Rehearsals began about 13 weeks prior to the performance and were broken down into three phases, the first being music. “You can’t have a musical if the kids can’t sing,” Mechelle laughed. Choreography and blocking (assigning characters’ placement on the stage during each scene) followed, and the final phase incorporated all the parts together on stage. As with everything in the production, rehearsals were a team effort. Mechelle taught the music and did the blocking, while Angee, who specializes in technical theater, worked on set design, costumes, lighting and sound. The students rehearsed about seven hours each week and learned valuable lessons about time management and organization along the way.
While the students were learning lines and notes, many other people joined in preparing for the show. Burl Sloan and some of his art students helped with sets. Some band students got to use their instruments in a setting other than the usual marching band and orchestra. Mechelle’s husband, Brian, and District Superintendent Scott Niven, designed the set and built it with the assistance of ROHS Principal Kevin Freels and Red Oak Independent School District (ROISD) School Board President John Hawkins. Stacy Stockdale and her graphic design classes created T-shirts, and Angee’s husband, Adam, who is a graphic designer, created posters and programs. Richard recruited a former Red Oak student and that student’s friend, along with an elementary school principal and two current students, to provide the music for the show.
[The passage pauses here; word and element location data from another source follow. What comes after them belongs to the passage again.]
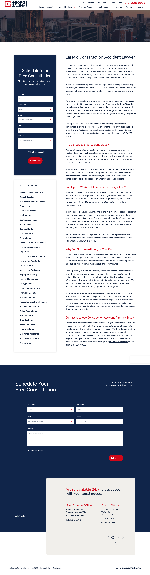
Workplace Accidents (29, 338)
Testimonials (103, 7)
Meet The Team (66, 7)
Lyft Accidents (26, 265)
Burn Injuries (25, 224)
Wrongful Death (27, 343)
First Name (22, 94)
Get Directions (72, 515)
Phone (20, 125)
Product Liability (27, 297)
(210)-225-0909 (77, 345)
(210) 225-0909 (134, 2)
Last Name (22, 105)
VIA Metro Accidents (29, 334)
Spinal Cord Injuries (28, 311)
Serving (128, 7)
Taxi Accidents (26, 316)
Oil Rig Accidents (28, 284)
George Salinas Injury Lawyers (97, 332)
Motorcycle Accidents (30, 270)
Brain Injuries (26, 206)
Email (20, 115)
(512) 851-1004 (108, 522)
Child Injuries (25, 238)
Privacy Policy (45, 568)
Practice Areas (85, 7)
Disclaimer (57, 568)
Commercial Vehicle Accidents (34, 243)
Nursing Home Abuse (29, 279)
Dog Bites (24, 252)
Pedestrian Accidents (30, 288)
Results (118, 7)
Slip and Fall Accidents (30, 306)
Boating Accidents (28, 220)
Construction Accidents (31, 247)
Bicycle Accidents (28, 211)
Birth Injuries (25, 215)
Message (21, 136)
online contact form (118, 342)
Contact (141, 7)
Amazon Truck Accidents (31, 192)
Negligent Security (28, 275)
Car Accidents (26, 234)
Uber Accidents (27, 329)
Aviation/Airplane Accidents (32, 202)
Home (41, 7)
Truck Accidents (27, 325)
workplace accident (121, 234)
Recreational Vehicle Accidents (34, 302)
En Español (89, 3)
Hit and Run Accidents (30, 261)
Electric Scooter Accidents (32, 256)
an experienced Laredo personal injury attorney (98, 293)
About (50, 7)
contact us (94, 133)
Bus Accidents (26, 229)
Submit (33, 161)
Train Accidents (27, 320)
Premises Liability (28, 293)
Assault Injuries (27, 197)
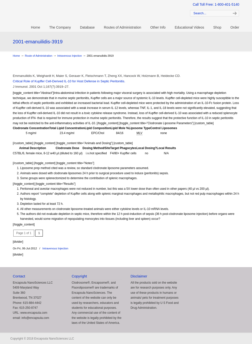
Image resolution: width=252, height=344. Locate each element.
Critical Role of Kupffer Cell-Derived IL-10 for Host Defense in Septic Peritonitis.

Another benefit of the show was that Grease was the first major production in the school’s performing arts center, so school staff learned a lot about lighting and sound. Because of the high-tech nature of the audio/visual controls, students gained valuable experience in technical theater as they learned how to use them. Mechelle and her team hope to include even more students in the future, including using home economics students for costume design and graphic design students for publicity.
Mechelle believes it was everyone’s combined efforts that paid off in a great show. In fact, many are already asking what show they will do next year. No decisions have been made, but since students are aware of current musicals like Rent, Hairspray and others, Mechelle would like to introduce them to the classics. “A lot of recent musicals focus on a certain voice type and range, especially the alto and tenor lines, and I want to give other voice types a chance to show what they can do. Also, I want the students to understand how the older musicals built the foundation for today’s musical theater,” Mechelle explained.
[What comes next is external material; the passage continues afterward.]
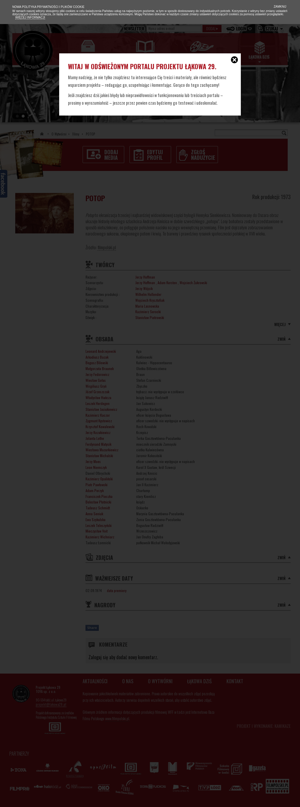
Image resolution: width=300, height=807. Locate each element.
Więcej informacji (30, 17)
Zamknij (279, 6)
The show’s success was rewarding, but Mechelle pointed to other important benefits of students’ participation, too. “The experience the students gained extends far beyond fine arts. These kids can grow beyond sitting in classes and actually see what it’s all about,” she said. “My biggest goal is to put tools out there for my students, teach them how to use them, give them the opportunity to use them, and then let them decide what they want to do.” It is always exciting for Mechelle when students want to major in music. If she can give them a love of music, confidence and stage presence, “it will carry over and be a positive influence on other parts of their lives.” And that, she believes, is truly hitting her mark.